▶ TASK PROMPT: The records beneath should be printed exactly, and the pictures are to be left out.

Screenshot grounding data:
Start of Block

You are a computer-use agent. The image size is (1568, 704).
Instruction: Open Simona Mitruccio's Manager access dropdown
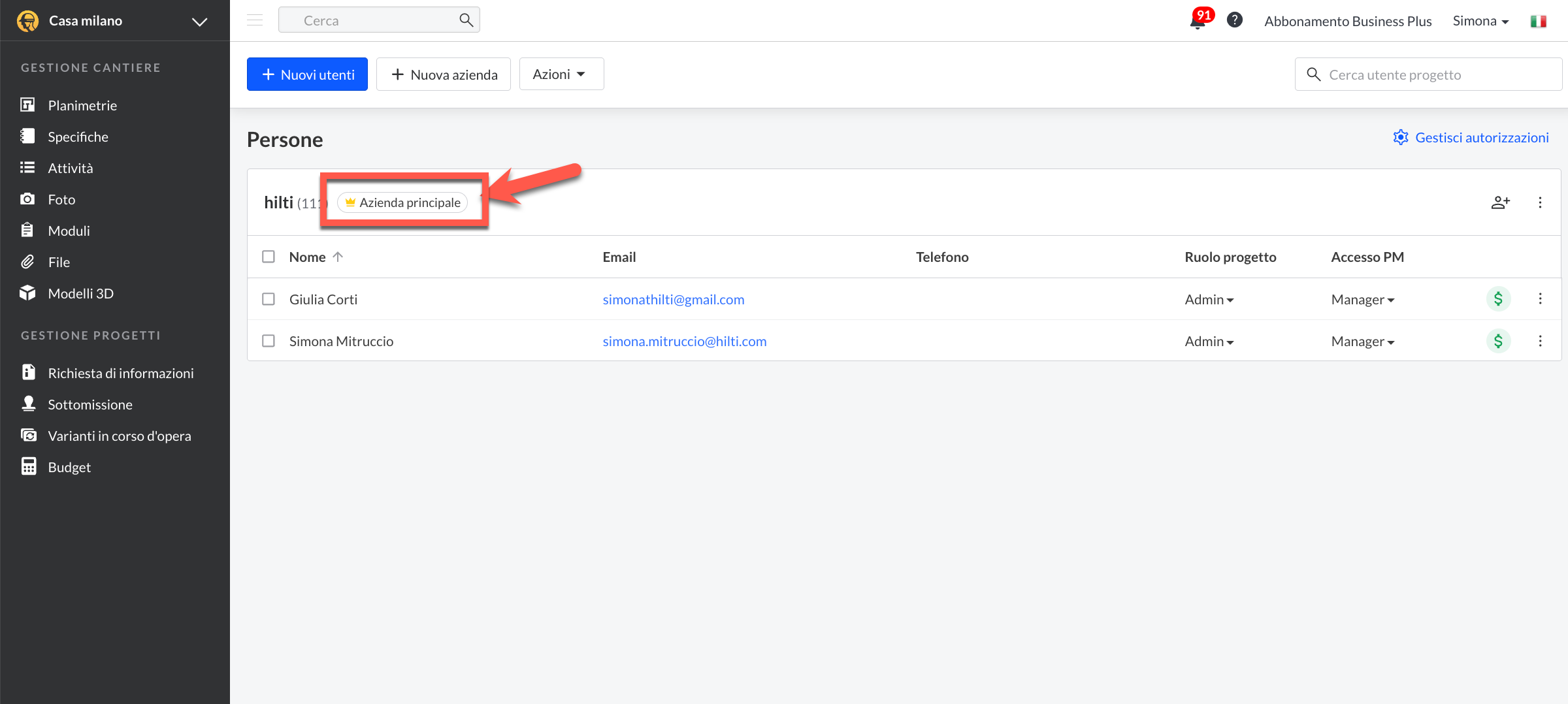pyautogui.click(x=1362, y=342)
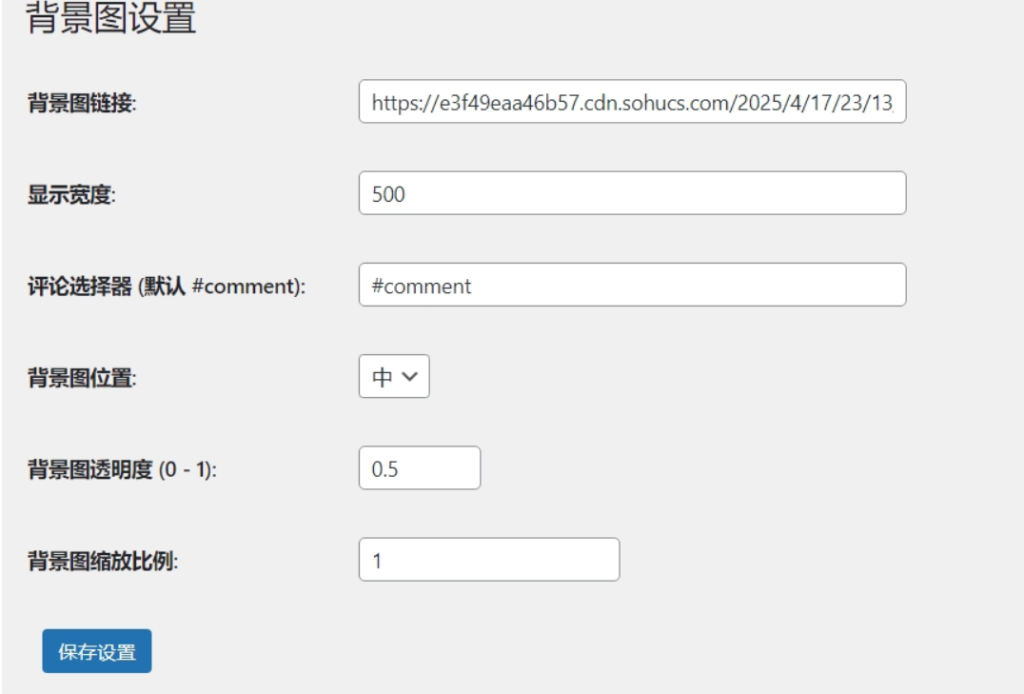Click the 背景图设置 page heading
1024x694 pixels.
111,18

End of Block

▶ ANSWER TO THE EXERCISE:
You are a computer-use agent. The image size is (1568, 704).
Instruction: Open Simona Mitruccio's Manager access dropdown
pyautogui.click(x=1362, y=342)
Click the 背景图设置 page heading
1024x694 pixels.
111,18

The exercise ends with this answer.